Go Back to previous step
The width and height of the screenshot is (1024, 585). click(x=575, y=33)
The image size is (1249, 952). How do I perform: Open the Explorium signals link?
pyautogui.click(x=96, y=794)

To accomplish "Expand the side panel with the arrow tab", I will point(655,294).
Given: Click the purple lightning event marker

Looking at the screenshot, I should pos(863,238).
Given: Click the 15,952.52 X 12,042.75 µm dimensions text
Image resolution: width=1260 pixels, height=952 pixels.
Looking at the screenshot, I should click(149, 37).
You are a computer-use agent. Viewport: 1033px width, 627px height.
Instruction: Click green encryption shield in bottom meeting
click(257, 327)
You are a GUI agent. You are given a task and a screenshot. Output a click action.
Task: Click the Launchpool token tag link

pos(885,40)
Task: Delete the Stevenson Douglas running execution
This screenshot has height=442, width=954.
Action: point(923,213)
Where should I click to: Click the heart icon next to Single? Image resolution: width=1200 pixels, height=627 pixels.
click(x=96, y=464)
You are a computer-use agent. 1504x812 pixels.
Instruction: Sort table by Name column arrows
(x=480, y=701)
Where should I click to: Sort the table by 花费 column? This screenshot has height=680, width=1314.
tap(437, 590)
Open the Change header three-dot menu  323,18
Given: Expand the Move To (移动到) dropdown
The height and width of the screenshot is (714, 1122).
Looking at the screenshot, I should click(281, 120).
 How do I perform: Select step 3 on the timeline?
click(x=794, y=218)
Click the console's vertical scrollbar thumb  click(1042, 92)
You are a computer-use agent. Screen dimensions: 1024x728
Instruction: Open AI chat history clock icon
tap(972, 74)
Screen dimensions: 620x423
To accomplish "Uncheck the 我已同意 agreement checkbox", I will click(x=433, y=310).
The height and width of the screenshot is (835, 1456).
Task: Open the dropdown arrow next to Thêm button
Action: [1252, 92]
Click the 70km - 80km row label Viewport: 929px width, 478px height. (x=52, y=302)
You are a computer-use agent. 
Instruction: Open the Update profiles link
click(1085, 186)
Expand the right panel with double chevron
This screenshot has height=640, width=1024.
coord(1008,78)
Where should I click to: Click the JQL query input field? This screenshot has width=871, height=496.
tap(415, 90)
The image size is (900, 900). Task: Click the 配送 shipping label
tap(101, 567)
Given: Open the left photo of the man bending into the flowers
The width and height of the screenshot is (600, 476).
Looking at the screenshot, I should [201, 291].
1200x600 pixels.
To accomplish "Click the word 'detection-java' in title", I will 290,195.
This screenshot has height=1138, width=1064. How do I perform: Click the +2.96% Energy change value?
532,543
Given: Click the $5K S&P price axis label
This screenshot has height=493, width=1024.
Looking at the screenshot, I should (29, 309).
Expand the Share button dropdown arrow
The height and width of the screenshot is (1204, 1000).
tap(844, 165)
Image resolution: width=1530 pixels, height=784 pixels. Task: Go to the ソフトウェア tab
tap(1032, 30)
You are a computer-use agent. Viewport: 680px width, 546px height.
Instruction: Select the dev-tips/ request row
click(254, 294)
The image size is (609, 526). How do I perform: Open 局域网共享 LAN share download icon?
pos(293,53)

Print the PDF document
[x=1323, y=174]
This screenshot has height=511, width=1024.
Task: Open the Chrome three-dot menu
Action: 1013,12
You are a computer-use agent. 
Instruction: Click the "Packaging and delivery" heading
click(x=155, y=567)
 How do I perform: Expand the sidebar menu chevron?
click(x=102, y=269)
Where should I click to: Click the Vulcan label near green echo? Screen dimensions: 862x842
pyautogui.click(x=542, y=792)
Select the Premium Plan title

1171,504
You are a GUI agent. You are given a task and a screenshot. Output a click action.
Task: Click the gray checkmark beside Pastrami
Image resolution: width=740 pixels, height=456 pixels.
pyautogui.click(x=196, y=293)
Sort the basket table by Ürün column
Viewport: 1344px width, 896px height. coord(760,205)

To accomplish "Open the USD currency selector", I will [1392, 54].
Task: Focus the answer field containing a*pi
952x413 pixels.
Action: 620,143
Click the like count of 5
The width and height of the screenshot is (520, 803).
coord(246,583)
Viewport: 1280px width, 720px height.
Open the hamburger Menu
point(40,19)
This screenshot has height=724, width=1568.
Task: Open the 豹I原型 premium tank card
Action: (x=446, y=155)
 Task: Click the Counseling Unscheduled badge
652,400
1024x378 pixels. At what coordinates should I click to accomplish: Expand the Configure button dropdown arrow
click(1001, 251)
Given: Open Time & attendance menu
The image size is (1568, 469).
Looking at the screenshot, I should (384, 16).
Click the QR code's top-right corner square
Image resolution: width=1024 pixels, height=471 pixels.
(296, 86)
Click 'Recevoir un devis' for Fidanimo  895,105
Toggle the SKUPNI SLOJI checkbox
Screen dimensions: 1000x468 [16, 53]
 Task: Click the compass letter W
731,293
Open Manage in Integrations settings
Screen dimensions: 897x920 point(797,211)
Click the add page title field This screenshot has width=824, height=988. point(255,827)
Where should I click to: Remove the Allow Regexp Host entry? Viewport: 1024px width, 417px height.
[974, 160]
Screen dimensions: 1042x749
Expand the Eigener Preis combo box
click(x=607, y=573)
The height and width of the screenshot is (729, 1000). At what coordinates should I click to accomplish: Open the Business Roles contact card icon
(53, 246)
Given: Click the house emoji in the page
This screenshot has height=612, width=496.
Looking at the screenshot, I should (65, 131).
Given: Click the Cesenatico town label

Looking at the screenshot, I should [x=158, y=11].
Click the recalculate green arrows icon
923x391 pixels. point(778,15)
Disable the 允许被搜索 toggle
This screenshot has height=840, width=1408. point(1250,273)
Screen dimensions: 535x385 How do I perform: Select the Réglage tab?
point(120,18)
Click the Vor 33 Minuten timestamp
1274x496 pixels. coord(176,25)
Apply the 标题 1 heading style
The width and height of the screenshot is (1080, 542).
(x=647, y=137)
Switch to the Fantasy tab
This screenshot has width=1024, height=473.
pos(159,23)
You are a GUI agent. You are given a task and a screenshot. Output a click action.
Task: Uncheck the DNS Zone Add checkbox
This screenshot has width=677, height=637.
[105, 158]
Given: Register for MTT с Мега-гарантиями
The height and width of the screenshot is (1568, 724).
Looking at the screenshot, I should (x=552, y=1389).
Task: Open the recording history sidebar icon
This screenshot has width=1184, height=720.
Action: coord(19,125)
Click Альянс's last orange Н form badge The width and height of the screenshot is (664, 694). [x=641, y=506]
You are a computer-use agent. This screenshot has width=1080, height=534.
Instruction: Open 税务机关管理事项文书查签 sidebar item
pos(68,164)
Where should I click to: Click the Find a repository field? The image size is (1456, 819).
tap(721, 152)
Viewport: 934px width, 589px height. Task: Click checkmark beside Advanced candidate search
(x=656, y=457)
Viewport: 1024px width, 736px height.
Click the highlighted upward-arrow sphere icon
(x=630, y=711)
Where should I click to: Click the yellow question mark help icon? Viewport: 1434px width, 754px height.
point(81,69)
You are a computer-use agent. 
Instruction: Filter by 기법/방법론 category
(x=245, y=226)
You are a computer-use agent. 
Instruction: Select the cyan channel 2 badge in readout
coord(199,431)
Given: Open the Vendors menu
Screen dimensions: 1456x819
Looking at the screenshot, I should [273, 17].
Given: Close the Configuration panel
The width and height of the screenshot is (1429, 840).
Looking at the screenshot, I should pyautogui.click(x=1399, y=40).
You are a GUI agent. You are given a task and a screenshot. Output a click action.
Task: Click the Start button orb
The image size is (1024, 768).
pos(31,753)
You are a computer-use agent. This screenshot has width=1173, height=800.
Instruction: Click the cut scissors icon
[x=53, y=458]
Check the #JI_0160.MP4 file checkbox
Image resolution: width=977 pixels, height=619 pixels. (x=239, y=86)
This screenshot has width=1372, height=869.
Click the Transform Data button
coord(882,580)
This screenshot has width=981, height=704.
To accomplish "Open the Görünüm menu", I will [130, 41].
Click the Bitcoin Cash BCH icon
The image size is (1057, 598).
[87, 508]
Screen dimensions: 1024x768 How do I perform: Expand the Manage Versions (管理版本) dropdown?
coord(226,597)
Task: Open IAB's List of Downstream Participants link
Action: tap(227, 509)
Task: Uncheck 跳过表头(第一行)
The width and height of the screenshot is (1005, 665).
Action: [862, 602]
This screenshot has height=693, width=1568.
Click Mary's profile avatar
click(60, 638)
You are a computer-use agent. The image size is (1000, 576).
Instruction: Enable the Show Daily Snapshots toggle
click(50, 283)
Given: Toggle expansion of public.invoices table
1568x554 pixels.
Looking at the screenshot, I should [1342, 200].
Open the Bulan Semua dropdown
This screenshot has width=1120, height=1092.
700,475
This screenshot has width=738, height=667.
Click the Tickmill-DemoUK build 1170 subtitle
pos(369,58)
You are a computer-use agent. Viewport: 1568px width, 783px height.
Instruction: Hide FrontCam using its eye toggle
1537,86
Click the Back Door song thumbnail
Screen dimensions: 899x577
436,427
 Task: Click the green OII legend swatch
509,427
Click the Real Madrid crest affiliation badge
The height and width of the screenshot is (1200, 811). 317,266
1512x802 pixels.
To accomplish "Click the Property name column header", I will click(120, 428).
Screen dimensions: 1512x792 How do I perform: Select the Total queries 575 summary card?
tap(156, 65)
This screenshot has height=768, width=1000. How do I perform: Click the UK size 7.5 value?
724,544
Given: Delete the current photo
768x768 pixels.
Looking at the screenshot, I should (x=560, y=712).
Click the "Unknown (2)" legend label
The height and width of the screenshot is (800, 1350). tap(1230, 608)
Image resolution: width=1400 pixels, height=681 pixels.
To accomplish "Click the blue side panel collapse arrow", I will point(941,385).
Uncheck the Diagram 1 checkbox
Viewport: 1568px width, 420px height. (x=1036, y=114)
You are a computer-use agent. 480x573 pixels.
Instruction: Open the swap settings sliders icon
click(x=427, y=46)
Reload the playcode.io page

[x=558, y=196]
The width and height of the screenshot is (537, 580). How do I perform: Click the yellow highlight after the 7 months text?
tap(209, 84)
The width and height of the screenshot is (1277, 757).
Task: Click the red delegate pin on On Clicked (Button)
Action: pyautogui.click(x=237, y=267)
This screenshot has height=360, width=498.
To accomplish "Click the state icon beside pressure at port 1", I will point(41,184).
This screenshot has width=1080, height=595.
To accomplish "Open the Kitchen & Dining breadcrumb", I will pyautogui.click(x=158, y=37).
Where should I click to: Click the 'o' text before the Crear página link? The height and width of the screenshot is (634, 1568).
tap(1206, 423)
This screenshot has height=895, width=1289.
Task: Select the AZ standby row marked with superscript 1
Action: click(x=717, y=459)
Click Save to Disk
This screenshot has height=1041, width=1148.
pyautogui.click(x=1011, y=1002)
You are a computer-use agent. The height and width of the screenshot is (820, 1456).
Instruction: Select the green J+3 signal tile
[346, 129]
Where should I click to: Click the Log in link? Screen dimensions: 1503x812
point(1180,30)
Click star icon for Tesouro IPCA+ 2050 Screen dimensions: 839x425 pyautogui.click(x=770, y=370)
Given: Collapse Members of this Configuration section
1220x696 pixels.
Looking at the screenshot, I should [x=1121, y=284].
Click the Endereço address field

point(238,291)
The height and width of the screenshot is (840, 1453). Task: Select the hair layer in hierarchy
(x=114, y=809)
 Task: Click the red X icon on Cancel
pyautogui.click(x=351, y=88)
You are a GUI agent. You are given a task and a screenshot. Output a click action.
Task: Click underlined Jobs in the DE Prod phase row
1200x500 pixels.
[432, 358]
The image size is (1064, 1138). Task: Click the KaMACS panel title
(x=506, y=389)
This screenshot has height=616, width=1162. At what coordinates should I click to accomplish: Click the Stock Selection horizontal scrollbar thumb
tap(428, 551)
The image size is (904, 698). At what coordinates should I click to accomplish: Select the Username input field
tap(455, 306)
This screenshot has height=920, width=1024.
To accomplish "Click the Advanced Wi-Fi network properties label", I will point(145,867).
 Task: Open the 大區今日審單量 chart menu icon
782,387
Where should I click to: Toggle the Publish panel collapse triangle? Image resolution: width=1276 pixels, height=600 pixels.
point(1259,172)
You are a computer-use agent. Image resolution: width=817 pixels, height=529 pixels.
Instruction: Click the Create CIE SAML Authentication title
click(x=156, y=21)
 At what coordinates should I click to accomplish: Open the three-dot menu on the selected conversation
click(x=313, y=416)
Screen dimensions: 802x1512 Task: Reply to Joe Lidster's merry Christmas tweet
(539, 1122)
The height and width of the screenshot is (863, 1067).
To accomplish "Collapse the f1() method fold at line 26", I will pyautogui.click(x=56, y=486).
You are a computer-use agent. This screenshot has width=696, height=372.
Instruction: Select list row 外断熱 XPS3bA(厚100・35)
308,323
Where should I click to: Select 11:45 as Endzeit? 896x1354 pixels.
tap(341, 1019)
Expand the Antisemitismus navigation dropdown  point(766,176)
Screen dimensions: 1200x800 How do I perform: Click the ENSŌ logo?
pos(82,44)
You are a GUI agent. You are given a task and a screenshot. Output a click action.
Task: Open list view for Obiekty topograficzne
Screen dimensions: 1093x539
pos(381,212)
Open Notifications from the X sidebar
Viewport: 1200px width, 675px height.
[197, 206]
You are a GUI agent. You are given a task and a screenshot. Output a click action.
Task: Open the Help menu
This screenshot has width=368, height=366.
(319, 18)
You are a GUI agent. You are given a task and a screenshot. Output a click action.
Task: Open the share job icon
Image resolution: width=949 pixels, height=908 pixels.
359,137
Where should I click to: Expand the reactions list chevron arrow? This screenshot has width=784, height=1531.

• • • • • • •

WRITTEN PROBLEM -
Copy the data from the line with "Click the Bitcoin Cash BCH icon" to the line with "pos(369,58)" verbatim, including both of those lines.

OUTPUT OF THE EXERCISE -
Click the Bitcoin Cash BCH icon
The image size is (1057, 598).
[87, 508]
Screen dimensions: 1024x768 How do I perform: Expand the Manage Versions (管理版本) dropdown?
coord(226,597)
Task: Open IAB's List of Downstream Participants link
Action: tap(227, 509)
Task: Uncheck 跳过表头(第一行)
The width and height of the screenshot is (1005, 665).
Action: [862, 602]
This screenshot has height=693, width=1568.
Click Mary's profile avatar
click(60, 638)
You are a computer-use agent. The image size is (1000, 576).
Instruction: Enable the Show Daily Snapshots toggle
click(50, 283)
Given: Toggle expansion of public.invoices table
1568x554 pixels.
Looking at the screenshot, I should [1342, 200].
Open the Bulan Semua dropdown
This screenshot has width=1120, height=1092.
700,475
This screenshot has width=738, height=667.
Click the Tickmill-DemoUK build 1170 subtitle
pos(369,58)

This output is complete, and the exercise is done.